## SUPPLIED MATERIAL
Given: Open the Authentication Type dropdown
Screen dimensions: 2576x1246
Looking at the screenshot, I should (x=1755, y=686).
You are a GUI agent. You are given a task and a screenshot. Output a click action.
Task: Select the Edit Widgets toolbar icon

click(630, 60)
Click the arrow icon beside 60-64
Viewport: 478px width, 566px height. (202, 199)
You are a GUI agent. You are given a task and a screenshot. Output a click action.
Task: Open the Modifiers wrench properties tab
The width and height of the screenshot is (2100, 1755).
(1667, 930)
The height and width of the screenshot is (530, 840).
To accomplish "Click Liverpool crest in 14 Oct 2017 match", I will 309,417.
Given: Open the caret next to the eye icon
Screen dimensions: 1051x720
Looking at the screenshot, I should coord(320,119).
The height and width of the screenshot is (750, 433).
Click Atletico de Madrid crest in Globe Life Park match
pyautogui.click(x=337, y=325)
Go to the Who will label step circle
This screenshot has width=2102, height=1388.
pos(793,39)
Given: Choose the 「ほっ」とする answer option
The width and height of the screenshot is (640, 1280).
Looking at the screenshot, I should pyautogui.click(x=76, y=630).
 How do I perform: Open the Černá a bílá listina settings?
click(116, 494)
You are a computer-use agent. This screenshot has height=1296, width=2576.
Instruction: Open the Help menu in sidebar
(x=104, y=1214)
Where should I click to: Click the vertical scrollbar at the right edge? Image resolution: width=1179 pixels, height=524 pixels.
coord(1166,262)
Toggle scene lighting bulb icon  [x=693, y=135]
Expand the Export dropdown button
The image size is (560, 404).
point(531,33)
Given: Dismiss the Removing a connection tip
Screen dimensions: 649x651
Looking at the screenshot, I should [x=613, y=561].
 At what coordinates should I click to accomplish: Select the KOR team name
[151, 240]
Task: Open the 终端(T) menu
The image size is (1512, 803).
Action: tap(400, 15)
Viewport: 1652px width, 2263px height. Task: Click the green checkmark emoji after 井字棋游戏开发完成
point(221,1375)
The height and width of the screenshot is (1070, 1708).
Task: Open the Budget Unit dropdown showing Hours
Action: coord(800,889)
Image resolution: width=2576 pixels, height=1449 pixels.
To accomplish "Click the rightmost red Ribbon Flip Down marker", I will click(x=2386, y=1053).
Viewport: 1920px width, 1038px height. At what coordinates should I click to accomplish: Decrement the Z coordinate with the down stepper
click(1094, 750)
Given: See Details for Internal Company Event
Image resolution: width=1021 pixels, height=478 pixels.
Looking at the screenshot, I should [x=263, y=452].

## SET TASK
Format every line of the entries as a JSON list of strings, one string per line, leaving out blank lines.

## CORRECT RESPONSE
[
  "Given: Open the Authentication Type dropdown",
  "Screen dimensions: 2576x1246",
  "Looking at the screenshot, I should (x=1755, y=686).",
  "You are a GUI agent. You are given a task and a screenshot. Output a click action.",
  "Task: Select the Edit Widgets toolbar icon",
  "click(630, 60)",
  "Click the arrow icon beside 60-64",
  "Viewport: 478px width, 566px height. (202, 199)",
  "You are a GUI agent. You are given a task and a screenshot. Output a click action.",
  "Task: Open the Modifiers wrench properties tab",
  "The width and height of the screenshot is (2100, 1755).",
  "(1667, 930)",
  "The height and width of the screenshot is (530, 840).",
  "To accomplish \"Click Liverpool crest in 14 Oct 2017 match\", I will 309,417.",
  "Given: Open the caret next to the eye icon",
  "Screen dimensions: 1051x720",
  "Looking at the screenshot, I should coord(320,119).",
  "The height and width of the screenshot is (750, 433).",
  "Click Atletico de Madrid crest in Globe Life Park match",
  "pyautogui.click(x=337, y=325)",
  "Go to the Who will label step circle",
  "This screenshot has width=2102, height=1388.",
  "pos(793,39)",
  "Given: Choose the 「ほっ」とする answer option",
  "The width and height of the screenshot is (640, 1280).",
  "Looking at the screenshot, I should pyautogui.click(x=76, y=630).",
  " How do I perform: Open the Černá a bílá listina settings?",
  "click(116, 494)",
  "You are a computer-use agent. This screenshot has height=1296, width=2576.",
  "Instruction: Open the Help menu in sidebar",
  "(x=104, y=1214)",
  "Where should I click to: Click the vertical scrollbar at the right edge? Image resolution: width=1179 pixels, height=524 pixels.",
  "coord(1166,262)",
  "Toggle scene lighting bulb icon  [x=693, y=135]",
  "Expand the Export dropdown button",
  "The image size is (560, 404).",
  "point(531,33)",
  "Given: Dismiss the Removing a connection tip",
  "Screen dimensions: 649x651",
  "Looking at the screenshot, I should [x=613, y=561].",
  " At what coordinates should I click to accomplish: Select the KOR team name",
  "[151, 240]",
  "Task: Open the 终端(T) menu",
  "The image size is (1512, 803).",
  "Action: tap(400, 15)",
  "Viewport: 1652px width, 2263px height. Task: Click the green checkmark emoji after 井字棋游戏开发完成",
  "point(221,1375)",
  "The height and width of the screenshot is (1070, 1708).",
  "Task: Open the Budget Unit dropdown showing Hours",
  "Action: coord(800,889)",
  "Image resolution: width=2576 pixels, height=1449 pixels.",
  "To accomplish \"Click the rightmost red Ribbon Flip Down marker\", I will click(x=2386, y=1053).",
  "Viewport: 1920px width, 1038px height. At what coordinates should I click to accomplish: Decrement the Z coordinate with the down stepper",
  "click(1094, 750)",
  "Given: See Details for Internal Company Event",
  "Image resolution: width=1021 pixels, height=478 pixels.",
  "Looking at the screenshot, I should [x=263, y=452]."
]